Version: Next

Classification - HELOC Credit Risk

Predicting credit risk for Home Equity Line of Credit applications using the FICO HELOC dataset.

Dataset Source: FICO HELOC Dataset Problem Type: Classification
Target Variable: RiskPerformance - Whether applicant will pay as negotiated (Good/Bad) Use Case: Credit risk assessment for financial institutions to identify borrowers at risk of defaulting

Package Imports

Install and import relevant packages

!pip install xplainable
!pip install xplainable-client

import pandas as pd
from sklearn.model_selection import train_test_split
import requests
import json

import xplainable as xp
from xplainable.core.models import XClassifier
from xplainable.core.optimisation.bayesian import XParamOptimiser
from xplainable.preprocessing.pipeline import XPipeline
from xplainable.preprocessing import transformers as xtf

# New refactored client import
from xplainable_client.client.client import XplainableClient
from xplainable_client.client.base import XplainableAPIError

Data Loading and Exploration

Load the HELOC dataset and explore its structure

# Load dataset
data = pd.read_csv('https://xplainable-public-storage.syd1.digitaloceanspaces.com/example_data/heloc_dataset.csv')

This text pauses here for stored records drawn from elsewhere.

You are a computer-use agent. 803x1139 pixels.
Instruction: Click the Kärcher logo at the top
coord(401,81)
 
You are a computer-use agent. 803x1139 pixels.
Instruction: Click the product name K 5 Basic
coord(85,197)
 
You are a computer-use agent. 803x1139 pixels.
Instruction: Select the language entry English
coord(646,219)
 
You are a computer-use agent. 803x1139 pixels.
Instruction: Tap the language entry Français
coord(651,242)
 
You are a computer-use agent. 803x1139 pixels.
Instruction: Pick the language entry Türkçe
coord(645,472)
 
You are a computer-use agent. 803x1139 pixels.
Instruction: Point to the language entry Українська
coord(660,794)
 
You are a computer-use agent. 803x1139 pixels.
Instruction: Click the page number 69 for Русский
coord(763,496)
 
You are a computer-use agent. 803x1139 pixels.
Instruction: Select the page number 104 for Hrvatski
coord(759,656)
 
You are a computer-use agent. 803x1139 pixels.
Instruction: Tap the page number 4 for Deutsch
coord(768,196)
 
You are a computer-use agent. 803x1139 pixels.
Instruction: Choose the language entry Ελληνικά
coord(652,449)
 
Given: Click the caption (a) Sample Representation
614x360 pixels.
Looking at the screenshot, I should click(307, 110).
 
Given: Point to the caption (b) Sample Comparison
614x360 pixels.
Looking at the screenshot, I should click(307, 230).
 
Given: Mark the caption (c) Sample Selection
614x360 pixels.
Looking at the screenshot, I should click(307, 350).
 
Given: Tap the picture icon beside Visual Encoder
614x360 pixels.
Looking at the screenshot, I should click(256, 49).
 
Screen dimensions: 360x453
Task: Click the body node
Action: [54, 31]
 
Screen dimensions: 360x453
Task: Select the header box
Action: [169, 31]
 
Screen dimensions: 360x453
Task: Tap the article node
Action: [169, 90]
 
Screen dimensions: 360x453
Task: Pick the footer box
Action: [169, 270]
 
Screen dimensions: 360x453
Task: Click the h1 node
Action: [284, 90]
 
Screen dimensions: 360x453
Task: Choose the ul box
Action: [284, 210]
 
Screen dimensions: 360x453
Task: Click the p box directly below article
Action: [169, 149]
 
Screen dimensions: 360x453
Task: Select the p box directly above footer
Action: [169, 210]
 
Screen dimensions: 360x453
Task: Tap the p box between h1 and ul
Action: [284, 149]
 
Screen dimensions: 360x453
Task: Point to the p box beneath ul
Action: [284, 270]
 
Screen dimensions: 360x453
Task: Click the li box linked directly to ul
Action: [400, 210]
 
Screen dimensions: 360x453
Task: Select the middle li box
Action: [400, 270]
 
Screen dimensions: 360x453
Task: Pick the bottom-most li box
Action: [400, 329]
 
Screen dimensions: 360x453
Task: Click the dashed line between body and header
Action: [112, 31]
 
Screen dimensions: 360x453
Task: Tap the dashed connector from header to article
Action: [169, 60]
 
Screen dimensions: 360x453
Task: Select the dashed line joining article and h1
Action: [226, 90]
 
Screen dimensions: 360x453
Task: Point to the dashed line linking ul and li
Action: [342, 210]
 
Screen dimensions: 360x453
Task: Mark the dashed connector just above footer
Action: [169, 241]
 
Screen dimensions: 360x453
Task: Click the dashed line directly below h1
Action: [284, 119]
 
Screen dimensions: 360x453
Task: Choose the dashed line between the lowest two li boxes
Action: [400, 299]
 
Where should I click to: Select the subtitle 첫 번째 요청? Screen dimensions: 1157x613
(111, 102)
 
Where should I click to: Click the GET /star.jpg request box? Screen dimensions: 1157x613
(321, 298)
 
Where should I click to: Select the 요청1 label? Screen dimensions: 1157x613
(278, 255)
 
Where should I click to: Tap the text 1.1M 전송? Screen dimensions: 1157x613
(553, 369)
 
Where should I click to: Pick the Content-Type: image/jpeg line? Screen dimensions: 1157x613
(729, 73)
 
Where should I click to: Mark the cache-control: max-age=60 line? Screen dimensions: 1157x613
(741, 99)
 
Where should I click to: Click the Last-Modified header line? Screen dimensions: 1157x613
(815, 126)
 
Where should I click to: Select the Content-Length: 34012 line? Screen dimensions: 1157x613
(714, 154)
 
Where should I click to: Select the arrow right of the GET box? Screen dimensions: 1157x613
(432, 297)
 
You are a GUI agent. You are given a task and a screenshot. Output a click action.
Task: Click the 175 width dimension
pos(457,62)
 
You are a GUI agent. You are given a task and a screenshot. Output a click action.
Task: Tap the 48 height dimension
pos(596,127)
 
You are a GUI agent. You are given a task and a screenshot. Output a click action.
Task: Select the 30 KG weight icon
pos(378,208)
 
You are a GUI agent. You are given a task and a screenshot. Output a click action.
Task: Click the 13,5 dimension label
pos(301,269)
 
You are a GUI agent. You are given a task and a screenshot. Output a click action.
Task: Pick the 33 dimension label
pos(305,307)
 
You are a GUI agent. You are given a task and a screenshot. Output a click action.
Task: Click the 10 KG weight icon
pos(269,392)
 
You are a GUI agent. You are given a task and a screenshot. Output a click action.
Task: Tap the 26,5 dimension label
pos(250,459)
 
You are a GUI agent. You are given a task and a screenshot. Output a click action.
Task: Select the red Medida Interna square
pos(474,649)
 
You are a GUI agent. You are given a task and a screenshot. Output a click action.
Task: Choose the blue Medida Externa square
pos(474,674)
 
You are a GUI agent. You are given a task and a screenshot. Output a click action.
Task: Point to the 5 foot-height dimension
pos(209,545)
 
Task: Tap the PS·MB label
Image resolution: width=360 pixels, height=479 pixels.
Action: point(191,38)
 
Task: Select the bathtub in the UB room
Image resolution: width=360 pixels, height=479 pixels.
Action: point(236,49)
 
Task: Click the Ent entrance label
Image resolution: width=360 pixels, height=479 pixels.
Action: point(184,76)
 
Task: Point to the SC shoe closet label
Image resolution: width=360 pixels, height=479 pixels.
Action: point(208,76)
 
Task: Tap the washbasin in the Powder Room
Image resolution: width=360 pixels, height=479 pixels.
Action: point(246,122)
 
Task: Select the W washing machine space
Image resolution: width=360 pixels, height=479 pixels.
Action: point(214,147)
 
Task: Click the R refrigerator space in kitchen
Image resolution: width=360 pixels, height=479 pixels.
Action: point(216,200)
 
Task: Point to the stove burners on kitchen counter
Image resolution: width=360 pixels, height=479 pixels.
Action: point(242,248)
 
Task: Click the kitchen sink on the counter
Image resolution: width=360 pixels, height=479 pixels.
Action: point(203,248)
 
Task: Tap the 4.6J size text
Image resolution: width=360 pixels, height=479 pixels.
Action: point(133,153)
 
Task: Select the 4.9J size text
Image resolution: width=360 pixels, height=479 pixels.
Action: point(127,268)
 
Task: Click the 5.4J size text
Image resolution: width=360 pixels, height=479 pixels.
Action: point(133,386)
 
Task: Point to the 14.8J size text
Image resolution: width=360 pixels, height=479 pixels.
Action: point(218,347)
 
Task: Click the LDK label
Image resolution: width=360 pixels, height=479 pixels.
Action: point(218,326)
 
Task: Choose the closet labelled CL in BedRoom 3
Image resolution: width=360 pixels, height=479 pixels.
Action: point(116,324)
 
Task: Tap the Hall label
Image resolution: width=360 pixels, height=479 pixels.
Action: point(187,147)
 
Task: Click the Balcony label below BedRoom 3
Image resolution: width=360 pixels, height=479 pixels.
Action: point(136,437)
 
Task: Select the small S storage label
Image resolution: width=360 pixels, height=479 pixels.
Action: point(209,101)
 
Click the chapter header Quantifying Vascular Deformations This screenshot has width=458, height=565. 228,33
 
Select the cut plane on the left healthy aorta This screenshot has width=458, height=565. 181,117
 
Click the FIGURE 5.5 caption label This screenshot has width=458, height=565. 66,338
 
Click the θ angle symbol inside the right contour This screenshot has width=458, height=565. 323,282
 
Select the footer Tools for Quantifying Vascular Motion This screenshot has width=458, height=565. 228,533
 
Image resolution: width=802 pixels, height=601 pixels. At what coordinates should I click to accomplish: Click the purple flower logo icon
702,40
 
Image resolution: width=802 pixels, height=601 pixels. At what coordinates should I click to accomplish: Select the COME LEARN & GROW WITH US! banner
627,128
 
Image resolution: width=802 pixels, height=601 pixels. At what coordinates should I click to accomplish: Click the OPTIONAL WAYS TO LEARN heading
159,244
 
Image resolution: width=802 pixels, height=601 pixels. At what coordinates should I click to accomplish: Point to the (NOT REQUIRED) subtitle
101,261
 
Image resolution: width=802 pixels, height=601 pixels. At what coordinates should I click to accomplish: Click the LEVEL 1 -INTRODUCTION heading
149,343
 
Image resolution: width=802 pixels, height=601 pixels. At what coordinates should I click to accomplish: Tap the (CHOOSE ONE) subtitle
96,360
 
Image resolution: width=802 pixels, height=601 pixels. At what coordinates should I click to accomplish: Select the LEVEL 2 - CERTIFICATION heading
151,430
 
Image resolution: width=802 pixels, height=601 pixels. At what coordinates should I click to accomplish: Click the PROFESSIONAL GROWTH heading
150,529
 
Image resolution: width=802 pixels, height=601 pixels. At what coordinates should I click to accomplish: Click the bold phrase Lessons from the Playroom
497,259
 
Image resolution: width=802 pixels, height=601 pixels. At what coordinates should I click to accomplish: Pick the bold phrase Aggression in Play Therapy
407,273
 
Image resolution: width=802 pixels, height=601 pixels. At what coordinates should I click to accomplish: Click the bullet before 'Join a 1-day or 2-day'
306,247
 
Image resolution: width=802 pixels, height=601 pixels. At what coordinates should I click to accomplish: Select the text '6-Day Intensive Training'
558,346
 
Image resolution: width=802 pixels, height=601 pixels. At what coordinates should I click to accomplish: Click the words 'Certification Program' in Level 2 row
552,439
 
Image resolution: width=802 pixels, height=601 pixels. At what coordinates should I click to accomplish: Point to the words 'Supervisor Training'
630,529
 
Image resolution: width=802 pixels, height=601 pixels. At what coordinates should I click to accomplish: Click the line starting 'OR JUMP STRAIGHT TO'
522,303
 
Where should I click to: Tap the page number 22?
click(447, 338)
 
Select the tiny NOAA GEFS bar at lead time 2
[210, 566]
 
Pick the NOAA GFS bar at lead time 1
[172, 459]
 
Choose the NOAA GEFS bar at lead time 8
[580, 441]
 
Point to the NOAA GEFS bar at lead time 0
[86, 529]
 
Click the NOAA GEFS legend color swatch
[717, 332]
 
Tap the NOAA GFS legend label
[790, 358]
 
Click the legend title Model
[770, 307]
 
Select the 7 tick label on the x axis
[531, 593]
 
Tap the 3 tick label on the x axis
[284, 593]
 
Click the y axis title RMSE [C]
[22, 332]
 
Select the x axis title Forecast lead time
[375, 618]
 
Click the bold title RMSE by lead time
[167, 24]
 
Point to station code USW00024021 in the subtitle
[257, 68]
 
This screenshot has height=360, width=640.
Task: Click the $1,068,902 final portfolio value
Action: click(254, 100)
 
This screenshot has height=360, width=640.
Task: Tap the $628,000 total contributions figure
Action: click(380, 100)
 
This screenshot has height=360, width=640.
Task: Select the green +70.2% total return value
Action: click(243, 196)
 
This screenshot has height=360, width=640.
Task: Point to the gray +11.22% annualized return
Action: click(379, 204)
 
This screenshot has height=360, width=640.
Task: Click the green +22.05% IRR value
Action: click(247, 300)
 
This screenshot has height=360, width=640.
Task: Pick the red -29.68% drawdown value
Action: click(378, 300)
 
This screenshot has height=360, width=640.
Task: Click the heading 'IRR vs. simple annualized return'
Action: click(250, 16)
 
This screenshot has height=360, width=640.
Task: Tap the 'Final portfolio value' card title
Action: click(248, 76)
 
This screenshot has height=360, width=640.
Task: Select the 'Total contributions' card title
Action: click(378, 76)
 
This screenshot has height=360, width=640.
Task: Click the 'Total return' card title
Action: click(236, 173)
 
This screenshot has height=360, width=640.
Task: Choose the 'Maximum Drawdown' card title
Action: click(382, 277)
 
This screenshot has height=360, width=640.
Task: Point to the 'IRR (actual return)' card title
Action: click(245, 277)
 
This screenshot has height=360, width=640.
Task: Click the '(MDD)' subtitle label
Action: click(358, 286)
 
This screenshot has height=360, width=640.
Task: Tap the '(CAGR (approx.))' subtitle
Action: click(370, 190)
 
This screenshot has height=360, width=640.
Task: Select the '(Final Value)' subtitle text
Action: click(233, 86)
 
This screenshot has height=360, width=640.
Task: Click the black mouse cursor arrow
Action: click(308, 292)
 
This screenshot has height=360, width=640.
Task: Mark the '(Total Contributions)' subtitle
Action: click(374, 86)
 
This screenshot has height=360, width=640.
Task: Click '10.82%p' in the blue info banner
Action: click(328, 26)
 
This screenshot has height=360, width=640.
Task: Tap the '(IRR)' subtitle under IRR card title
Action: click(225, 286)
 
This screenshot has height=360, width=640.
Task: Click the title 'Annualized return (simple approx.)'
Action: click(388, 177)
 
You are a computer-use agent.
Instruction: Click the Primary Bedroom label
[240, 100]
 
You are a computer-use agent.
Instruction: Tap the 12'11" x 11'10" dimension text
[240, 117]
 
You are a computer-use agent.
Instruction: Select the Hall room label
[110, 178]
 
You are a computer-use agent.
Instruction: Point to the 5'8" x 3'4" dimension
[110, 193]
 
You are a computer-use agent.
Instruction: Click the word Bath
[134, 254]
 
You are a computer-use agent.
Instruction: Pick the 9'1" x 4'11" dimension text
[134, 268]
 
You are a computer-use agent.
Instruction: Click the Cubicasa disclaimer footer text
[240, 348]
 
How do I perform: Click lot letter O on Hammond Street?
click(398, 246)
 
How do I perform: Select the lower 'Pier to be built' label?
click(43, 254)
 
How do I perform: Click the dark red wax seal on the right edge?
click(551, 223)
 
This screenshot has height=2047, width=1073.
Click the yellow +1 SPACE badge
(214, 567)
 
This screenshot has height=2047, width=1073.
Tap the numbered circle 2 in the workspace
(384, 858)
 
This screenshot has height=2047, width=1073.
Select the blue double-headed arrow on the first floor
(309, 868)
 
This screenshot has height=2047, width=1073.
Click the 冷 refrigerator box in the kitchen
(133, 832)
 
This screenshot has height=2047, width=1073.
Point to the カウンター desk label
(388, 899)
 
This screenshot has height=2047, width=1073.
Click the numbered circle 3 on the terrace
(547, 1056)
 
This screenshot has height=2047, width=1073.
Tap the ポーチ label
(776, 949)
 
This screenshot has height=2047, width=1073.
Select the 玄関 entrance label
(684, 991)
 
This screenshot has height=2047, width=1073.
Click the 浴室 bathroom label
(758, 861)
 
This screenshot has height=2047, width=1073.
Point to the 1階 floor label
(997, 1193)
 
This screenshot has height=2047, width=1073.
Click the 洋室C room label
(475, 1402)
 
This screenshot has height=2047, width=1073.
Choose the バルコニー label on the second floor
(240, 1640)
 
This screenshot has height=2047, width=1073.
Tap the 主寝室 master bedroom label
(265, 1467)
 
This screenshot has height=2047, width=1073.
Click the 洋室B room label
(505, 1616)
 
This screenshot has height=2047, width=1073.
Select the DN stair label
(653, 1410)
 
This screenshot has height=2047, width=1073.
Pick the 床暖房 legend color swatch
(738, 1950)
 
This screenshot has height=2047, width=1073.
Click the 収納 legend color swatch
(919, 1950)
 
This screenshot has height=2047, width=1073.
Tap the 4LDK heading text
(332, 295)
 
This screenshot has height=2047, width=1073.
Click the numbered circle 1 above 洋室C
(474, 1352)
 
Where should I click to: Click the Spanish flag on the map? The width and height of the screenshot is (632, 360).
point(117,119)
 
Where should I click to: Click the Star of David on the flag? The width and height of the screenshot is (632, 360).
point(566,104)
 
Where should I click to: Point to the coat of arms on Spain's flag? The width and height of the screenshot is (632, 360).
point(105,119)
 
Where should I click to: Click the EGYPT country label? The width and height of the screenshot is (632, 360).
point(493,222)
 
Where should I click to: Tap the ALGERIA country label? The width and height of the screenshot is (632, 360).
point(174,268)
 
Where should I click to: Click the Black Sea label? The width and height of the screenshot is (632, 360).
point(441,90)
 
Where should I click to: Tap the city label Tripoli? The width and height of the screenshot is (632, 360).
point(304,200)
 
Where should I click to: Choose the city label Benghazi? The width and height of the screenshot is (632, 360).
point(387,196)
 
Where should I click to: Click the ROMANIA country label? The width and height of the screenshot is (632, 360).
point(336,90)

# Display basic information
print(f"Dataset shape: {data.shape}")
print(f"Target distribution:\n{data['RiskPerformance'].value_counts()}")
data.head()

Where the defition of each of the fields are below:

Variable Names	Description
RiskPerformance	Paid as negotiated flag (12-36 Months). String of Good and Bad
ExternalRiskEstimate	Consolidated version of risk markers
MSinceOldestTradeOpen	Months Since Oldest Trade Open
MSinceMostRecentTradeOpen	Months Since Most Recent Trade Open
AverageMInFile	Average Months in File
NumSatisfactoryTrades	Number of Satisfactory Trades
NumTrades60Ever2DerogPubRec	Number of Trades 60+ Ever
NumTrades90Ever2DerogPubRec	Number of Trades 90+ Ever
PercentTradesNeverDelq	Percent of Trades Never Delinquent
MSinceMostRecentDelq	Months Since Most Recent Delinquency
MaxDelq2PublicRecLast12M	Max Delinquency/Public Records in the Last 12 Months. See tab 'MaxDelq' for each category
MaxDelqEver	Max Delinquency Ever. See tab 'MaxDelq' for each category
NumTotalTrades	Number of Total Trades (total number of credit accounts)
NumTradesOpeninLast12M	Number of Trades Open in Last 12 Months
PercentInstallTrades	Percent of Installment Trades
MSinceMostRecentInqexcl7days	Months Since Most Recent Inquiry excluding the last 7 days
NumInqLast6M	Number of Inquiries in the Last 6 Months
NumInqLast6Mexcl7days	Number of Inquiries in the Last 6 Months excluding the last 7 days. Excluding the last 7 days removes inquiries that are likely due to price comparison shopping.
NetFractionRevolvingBurden	This is the revolving balance divided by the credit limit
NetFractionInstallBurden	This is the installment balance divided by the original loan amount
NumRevolvingTradesWBalance	Number of Revolving Trades with Balance
NumInstallTradesWBalance	Number of Installment Trades with Balance
NumBank2NatlTradesWHighUtilization	Number of Bank/National Trades with high utilization ratio
PercentTradesWBalance	Percent of Trades with Balance

1. Data Preprocessing

Prepare features and target variable

y = data['RiskPerformance']
x = data.drop('RiskPerformance',axis=1)

Create Train/Test Split

X, y = data.drop(columns=['RiskPerformance']), data['RiskPerformance']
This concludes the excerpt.